A customer's audit in 2003 provided an outsider's perspective. "They focused on our machining, which we thought was pretty good," said Robert Clyde, vice president for quality. The audit used green, yellow, and red to indicate Addison's capabilities. "Most of what we got was yellow shading over into red," Clyde recalled. "We didn't do very well."
Resolution
Management knew it had to put the company through a major overhaul. It started by focusing on its machining operations, and for good reason. Machining roll tooling—new rolls and regrinds—generates 80 percent of the company's sales.
A primary challenge concerned at-the-machine (A-T-M) programming. Some machinists were unable or unwilling to program a machine while a job was running, leading to unnecessary downtime. In addition, errors, scrap, and rework were common because the working surfaces of many rolls are hard-to-program, geometrically complex curves such as hyperbolas.
A recommendation to use Edgecam to computerize machine tool programming and move it offline brought in MFGtech, the local Edgecam reseller.

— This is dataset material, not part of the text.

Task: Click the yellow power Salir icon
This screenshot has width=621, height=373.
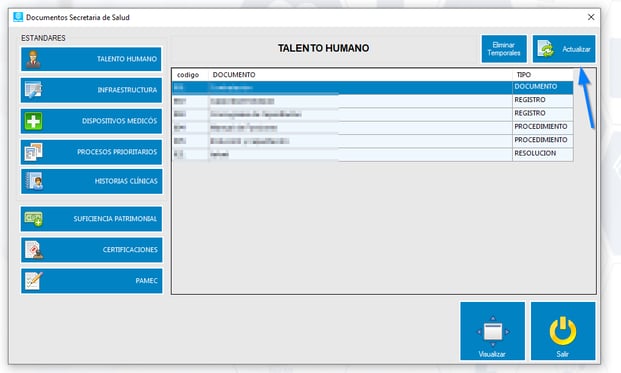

MFGtech developed about a dozen program command integration (PCI) macros, which have almost completely automated many programming sequences. They allow the programmers to select the roll geometry, turning centers and cutters, and workholding setups. The macros automatically regenerate the geometry in Edgecam; generate toolpaths; and turn them into machine code.
By 2005 nearly all A-T-M programming was gone, but productivity problems lingered. "The bottleneck was poor material flows and low productivity on both a machine tool and individual worker basis," Brunken said MFGtech sent in Ben Black. His approach was a mix of 5S, lean, value-stream analysis, and cellular manufacturing.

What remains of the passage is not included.